You wrote, “We expect so much of art, of representation, and yet it cannot ever fully articulate the dreams we have for ourselves and society, creating thereby a state of endless oscillation between hope and despair,” which was apt, as I’m trying to finish a book chapter on the limits of representing the experience of invisible illness. As our culture increasingly grapples with demands of representation, how do you see the conversation about what can/can’t be represented playing out?
I can’t wait to read your text. I’ve always admired how you talk about illness and the body and movement. Illness is a fascinating context. I’m working on something about Félix González-Torres. In his work, illness is often read into it, as is the case with most artists associated with “AIDS art” – Jimmy DeSana, Peter Hujar, David Wojnarowicz, etc. González-Torres’s work is often discussed in terms of “infecting the canon” or even infecting our bodies, as with the candy sculptures. But this is a paranoid reading and not a reparative one. Such readings are steeped in negative affects. How can we get past those without forsaking radicality?
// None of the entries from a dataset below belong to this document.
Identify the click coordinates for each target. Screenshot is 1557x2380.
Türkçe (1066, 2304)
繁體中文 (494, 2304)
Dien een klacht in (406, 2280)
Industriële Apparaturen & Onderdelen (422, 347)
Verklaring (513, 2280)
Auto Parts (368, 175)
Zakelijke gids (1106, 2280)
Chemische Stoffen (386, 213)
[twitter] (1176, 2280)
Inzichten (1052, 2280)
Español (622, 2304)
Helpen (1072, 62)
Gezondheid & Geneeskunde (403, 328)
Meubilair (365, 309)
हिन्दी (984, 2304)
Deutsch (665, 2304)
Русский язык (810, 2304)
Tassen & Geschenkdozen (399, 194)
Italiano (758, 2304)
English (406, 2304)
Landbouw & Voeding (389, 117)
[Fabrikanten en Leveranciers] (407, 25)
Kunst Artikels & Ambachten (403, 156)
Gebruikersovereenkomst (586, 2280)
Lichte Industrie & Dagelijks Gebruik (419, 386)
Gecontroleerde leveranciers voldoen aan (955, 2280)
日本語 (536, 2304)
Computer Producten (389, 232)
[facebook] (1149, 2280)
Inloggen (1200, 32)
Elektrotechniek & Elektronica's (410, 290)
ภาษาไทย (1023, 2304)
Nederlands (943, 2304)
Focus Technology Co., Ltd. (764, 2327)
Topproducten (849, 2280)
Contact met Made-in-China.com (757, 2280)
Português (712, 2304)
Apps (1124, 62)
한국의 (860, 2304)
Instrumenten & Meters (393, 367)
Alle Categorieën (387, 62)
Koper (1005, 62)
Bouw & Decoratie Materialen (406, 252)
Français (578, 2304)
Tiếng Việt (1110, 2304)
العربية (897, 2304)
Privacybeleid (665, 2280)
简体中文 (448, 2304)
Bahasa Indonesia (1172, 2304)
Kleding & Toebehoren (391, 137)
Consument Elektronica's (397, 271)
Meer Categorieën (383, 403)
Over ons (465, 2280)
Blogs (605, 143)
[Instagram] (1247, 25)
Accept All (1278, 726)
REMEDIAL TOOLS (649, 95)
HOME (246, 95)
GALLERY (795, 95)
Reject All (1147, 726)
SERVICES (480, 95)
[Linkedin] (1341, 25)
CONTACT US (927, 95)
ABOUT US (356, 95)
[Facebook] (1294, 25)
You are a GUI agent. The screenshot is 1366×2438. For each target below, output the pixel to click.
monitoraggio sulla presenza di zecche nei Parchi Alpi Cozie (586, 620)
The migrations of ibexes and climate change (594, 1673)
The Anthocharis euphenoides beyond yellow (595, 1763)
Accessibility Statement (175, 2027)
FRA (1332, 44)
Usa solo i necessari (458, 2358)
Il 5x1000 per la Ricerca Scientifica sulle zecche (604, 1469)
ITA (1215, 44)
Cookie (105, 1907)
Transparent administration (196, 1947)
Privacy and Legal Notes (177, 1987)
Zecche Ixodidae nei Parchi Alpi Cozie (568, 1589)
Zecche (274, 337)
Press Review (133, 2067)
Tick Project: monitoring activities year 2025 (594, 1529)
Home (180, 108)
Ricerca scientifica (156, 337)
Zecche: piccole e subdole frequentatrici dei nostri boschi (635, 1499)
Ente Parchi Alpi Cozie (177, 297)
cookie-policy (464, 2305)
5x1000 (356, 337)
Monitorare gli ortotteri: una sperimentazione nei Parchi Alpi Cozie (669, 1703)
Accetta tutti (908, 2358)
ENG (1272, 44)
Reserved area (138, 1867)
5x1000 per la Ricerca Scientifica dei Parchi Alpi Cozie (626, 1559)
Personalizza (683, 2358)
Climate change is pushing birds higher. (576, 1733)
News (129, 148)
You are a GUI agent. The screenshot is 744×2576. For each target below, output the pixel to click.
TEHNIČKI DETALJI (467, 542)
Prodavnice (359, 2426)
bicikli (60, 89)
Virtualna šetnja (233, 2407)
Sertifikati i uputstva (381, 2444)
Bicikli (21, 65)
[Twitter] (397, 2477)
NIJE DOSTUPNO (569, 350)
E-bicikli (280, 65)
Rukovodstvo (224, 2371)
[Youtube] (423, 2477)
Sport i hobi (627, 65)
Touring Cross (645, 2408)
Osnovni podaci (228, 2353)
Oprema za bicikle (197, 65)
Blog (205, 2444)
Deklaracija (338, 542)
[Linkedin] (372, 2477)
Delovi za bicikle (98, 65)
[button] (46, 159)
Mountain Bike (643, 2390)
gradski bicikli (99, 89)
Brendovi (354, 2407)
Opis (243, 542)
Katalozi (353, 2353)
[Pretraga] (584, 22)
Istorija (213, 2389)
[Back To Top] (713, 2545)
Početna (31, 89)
I think we are definitely in an anti-representational space in certain ways, and that concerns me. I’m glad that we are past the years of Ryan McGinley photographing cute white boys being passable queer art. Don’t get me wrong – that’s still going on with this new crop of white, gay painters who paint their boyfriends and Grindr dates. But I think the language now centers more forcefully on abstraction, and that anything abstract is inherently “queer” or “between binaries” or “radical” or what have you. That’s not the answer either. But everyone can do whatever they want. I think everyone has good intentions. And cancel culture is just fine with me. Some things just cannot be “represented” by certain people. Just don’t cancel me!
What are the benefits to a smaller, ancillary fair like Felix? / Did you get to take any risks you might not have at a larger fair?
I don’t know! Because I didn’t actually go to Felix last year! So it remains to be seen.